§ **PETUNJUK**
• A. Menurut teks tentang identitas Karo dan Batak, di mana diskusi bersama Juara Ginting diadakan?
• B. Tolong sebutkan semua sub etnis Batak yang disebut namanya dalam teks tentang identitas Karo dan Batak.
• C. Sambung teks tentang identitas Karo dan Batak, mulai setelah kalimat terakhirnya.

§ **TEKS ACUAN**
+ + + + +

Kenapa (harus) Karo Bukan Batak?
Identitas Karo dalam kaitannya
dengan Batak, kembali digugat. Gugatan ini dalam sebuah
diskusi bersama Antroplog Karo, Juara Ginting di Rumah Buku, Padang Bulan,
beberapa waktu lalu.
Dalam kesempatan itu, Juara mengajak
para peserta diskusi yang notabene, Mahasiswa Karo USU,
mempertanyakan kembali latarbelakang kata Batak yang lazim disematkan pada
sukunya. "Kenapa mesti ada embel-embel Batak, jika tak ada kaitan antara
Batak dengan Karo?" Tanya Juara. Sudah sejak lama prokontra itu muncul ke
permukaan, terutama di masyarakat Karo. Menurut penulis, mulanya polemik ini
muncul sebagai imbas dari persepsi keliru, dimana ketika menyebut Batak, masyarakat seolah-olah terbayang deskripsi
akan sub etnis Batak tertentu (Toba). Mungkin tak menjadi soal, jika Batak
Karo, Batak Toba, Batak Simalungun serta Batak lain duduk sama rendah, berdiri
sama tinggi.

+ + + + +

§ **CUPLIKAN DAFTAR**
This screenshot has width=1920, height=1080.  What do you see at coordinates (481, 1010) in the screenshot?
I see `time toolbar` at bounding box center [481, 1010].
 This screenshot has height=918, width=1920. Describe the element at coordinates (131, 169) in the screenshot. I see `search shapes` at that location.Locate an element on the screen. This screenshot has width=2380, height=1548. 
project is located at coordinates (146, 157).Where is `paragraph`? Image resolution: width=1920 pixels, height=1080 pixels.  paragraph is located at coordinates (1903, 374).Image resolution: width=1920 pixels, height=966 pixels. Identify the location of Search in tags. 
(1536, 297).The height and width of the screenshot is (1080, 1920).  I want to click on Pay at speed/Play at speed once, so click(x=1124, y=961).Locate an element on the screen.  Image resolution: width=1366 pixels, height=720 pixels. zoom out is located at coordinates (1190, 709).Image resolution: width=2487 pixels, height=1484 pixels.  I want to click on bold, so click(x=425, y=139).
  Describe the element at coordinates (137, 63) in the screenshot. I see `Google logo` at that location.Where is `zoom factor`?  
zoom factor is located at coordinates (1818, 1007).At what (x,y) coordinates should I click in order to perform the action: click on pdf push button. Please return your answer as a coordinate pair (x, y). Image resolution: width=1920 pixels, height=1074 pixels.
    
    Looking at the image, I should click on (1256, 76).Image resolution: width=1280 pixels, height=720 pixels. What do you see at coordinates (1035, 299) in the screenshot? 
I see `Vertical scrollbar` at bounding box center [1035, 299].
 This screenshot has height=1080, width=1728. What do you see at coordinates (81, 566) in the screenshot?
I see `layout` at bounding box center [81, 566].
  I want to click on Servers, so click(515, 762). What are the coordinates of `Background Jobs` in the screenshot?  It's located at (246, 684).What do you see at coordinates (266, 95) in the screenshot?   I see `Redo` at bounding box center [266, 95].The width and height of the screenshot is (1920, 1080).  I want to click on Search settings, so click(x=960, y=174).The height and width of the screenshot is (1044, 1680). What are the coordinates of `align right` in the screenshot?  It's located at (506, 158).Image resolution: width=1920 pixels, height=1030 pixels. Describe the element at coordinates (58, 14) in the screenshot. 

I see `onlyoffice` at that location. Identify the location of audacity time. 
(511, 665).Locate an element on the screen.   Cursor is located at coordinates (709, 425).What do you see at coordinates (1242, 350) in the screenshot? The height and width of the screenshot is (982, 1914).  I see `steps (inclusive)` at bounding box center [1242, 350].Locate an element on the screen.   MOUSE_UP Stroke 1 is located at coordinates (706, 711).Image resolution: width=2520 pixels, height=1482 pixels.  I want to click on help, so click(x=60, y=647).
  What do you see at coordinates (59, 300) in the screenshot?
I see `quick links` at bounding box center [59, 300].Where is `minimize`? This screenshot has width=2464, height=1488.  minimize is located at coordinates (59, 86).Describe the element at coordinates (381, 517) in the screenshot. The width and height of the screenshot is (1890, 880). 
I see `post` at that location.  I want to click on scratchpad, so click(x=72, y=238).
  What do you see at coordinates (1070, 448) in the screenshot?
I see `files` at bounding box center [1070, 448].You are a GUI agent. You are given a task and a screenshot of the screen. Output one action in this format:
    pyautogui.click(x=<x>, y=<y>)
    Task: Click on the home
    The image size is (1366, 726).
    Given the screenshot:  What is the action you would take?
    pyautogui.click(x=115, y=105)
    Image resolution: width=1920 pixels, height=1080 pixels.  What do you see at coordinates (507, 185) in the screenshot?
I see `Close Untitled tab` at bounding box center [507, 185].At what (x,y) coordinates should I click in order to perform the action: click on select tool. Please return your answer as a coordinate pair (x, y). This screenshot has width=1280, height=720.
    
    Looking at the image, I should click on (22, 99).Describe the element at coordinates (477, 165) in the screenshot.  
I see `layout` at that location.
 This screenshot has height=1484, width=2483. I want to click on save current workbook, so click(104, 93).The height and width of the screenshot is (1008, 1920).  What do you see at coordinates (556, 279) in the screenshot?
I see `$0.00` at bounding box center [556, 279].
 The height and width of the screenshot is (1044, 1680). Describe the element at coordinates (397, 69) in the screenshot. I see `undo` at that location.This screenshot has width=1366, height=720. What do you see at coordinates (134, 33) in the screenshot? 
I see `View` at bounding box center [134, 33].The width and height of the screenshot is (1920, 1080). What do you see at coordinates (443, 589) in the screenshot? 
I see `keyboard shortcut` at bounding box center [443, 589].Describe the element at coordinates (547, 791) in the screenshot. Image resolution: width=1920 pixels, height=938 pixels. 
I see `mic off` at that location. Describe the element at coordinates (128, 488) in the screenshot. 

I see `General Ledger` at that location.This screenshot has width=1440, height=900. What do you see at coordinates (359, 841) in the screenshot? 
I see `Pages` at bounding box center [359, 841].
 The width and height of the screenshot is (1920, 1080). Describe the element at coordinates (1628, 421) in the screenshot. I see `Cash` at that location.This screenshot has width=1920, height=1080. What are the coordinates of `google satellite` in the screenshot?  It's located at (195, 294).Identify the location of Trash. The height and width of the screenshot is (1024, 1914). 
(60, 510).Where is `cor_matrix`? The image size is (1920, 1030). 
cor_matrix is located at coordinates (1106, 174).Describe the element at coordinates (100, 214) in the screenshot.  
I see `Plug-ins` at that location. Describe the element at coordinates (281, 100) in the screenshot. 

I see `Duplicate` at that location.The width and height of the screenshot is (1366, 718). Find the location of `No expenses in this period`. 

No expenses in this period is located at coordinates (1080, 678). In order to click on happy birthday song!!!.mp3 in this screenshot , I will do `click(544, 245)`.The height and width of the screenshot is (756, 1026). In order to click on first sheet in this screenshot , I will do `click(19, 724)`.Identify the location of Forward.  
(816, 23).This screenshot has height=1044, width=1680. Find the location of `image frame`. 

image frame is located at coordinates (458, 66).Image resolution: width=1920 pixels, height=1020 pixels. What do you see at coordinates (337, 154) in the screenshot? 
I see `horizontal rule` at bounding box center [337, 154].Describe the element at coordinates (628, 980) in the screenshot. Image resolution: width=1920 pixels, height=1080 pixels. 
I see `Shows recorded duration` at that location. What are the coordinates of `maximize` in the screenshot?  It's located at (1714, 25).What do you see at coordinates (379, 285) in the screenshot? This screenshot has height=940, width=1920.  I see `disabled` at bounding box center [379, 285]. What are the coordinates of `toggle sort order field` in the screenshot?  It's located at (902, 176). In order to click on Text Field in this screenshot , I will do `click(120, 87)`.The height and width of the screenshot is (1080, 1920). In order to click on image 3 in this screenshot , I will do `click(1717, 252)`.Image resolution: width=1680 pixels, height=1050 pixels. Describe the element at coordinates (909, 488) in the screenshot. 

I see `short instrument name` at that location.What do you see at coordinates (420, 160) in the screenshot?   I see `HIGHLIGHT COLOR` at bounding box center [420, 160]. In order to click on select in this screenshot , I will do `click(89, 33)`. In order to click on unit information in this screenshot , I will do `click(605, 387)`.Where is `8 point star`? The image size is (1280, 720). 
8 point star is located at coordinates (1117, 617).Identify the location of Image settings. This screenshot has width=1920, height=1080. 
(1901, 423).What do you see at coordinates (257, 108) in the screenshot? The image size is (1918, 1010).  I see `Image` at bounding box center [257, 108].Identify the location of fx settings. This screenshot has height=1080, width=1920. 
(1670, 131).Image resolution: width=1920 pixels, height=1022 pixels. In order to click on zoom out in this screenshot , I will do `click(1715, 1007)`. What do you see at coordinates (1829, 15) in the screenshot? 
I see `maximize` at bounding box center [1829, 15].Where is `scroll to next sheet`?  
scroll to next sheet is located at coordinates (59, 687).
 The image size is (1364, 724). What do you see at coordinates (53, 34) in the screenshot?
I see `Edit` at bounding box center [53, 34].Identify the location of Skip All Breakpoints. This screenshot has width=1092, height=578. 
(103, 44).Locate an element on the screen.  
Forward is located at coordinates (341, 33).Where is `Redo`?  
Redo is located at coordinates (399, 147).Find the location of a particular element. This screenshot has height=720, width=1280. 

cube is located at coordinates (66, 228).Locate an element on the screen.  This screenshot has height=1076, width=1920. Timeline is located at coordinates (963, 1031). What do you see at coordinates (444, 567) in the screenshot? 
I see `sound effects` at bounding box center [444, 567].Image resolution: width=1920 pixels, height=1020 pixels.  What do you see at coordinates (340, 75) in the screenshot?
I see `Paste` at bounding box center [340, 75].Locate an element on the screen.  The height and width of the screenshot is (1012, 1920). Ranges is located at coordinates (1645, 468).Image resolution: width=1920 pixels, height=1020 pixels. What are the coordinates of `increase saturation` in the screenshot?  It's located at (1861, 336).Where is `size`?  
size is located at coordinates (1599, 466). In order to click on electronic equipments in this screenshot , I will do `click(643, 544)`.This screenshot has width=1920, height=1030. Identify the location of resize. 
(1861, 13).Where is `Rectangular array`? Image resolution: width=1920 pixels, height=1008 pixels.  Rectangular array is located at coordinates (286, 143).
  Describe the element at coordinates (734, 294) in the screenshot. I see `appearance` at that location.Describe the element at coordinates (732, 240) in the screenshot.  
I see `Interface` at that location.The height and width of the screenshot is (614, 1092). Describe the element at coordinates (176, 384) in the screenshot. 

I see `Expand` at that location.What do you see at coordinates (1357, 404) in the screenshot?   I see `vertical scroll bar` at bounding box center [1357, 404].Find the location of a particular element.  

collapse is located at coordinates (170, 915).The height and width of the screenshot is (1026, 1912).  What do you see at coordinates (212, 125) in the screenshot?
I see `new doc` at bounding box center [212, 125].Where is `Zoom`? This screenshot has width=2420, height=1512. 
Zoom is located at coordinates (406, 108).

+ + + + +

§ **JAWABAN TIAP TUGAS**
• A. Di Rumah Buku, Padang Bulan.

• B. Batak Karo, Batak Toba, Batak Simalungun

• C.
Apa yang digugat Juara lebih dari
itu. Secara ekstrem, dosen USU ini sama sekali menentang penggunaan kata Batak
dari Karo. "Bilapun posisi masing-masing kelompok masyarakat Sumatera
Utara ini normal, tetap saya tak setuju jika Karo dianggap Batak. Karo punya
standar adat-istiadat yang mandiri. Kalaupun ada kemiripan jangan langsung
diklaim, harus dilihat dari banyak sisi."
Penggunaan kata "Batak"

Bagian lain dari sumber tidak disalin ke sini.